Does the appraisal belong to the bank or the consumer?   (See list of FAQ's)

In most real estate transactions, the appraisal is ordered by the lender. While the buyer pays for the report as part of the closing costs, the lender retains the right to use the report or any information contained within. The buyer is certainly entitled to a copy of the report - it's usually bundled with all the other closing documents - but is not entitled to use the report for any other purpose without permission from the lender.

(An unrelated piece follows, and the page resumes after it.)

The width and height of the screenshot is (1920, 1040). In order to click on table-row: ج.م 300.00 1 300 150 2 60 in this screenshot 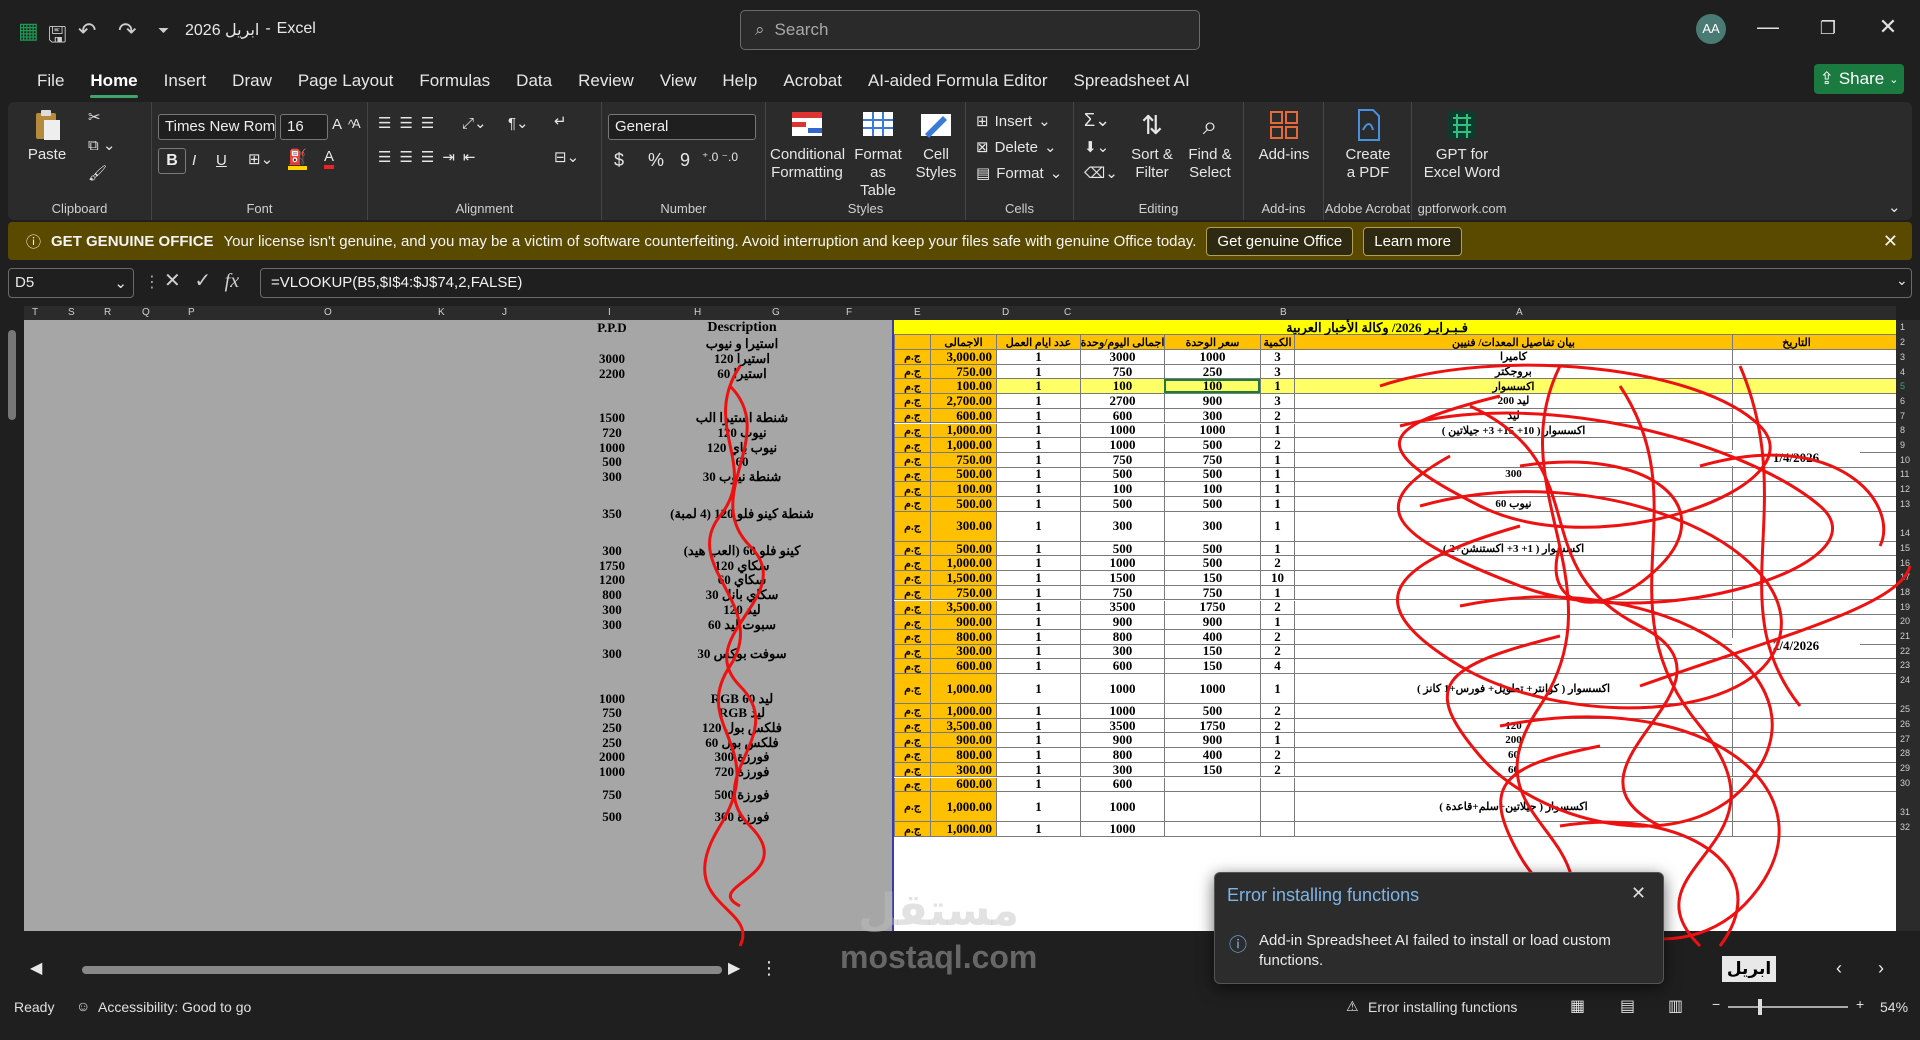, I will do `click(1395, 770)`.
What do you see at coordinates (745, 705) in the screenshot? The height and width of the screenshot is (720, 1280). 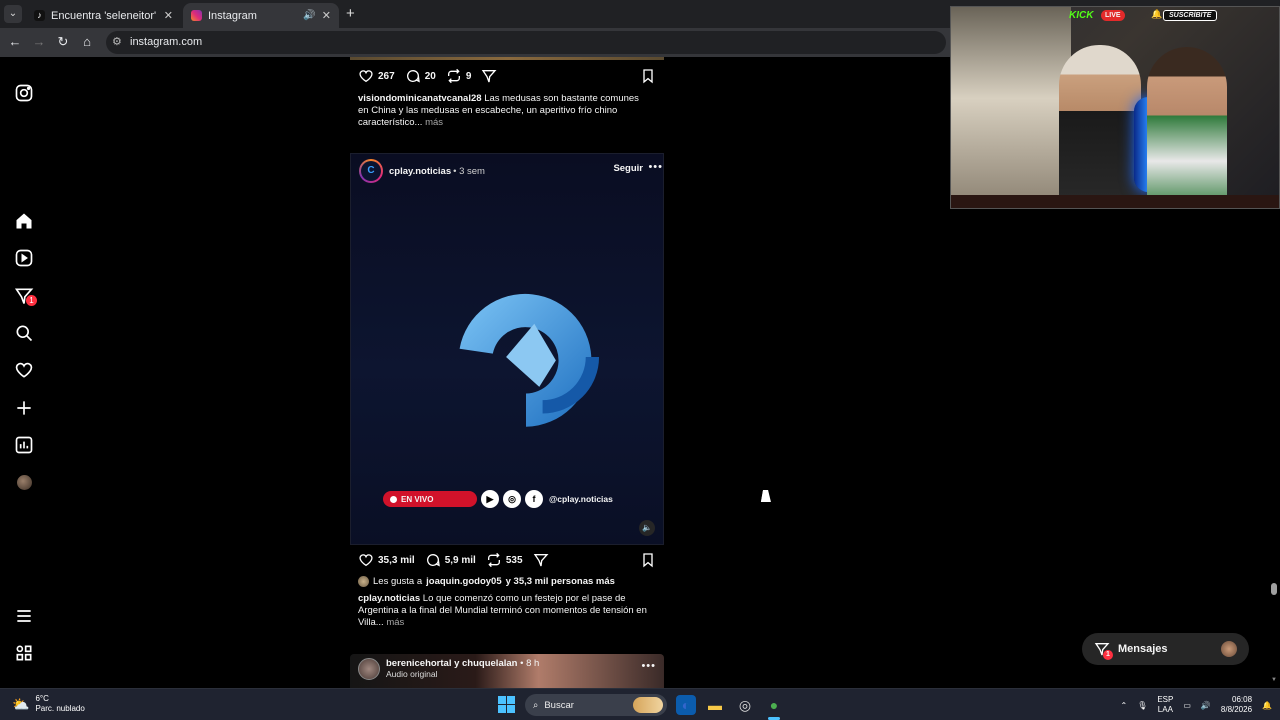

The exception to this rule is when a home owner engages an appraiser directly. In these cases, the appraiser may stipulate the purpose of the appraisal; for PMI removal, or estate planning or tax challenges, for example. If not noted otherwise, the home owner can use the appraisal for any purpose.


Which home renovations add the most to the price?   (See list of FAQ's)

The added value of a particular amenity truly depends on the local market. For example, if you live in a cold region, insulated windows can be a real plus. But they aren't as attractive in a warm-weather climate.

No matter where you go, however, renovating a kitchen is almost always a safe investment. One recent study revealed that putting $20,000 into a kitchen remodel would add about $17,500 to the value of the home - or about an 88% return on investment. Bathrooms are right up there with kitchens, yielding 85%. Adding bedrooms and baths can also boost the value of your home (when done well) as long as your home doesn't then become an oddball for your neighborhood in terms of size.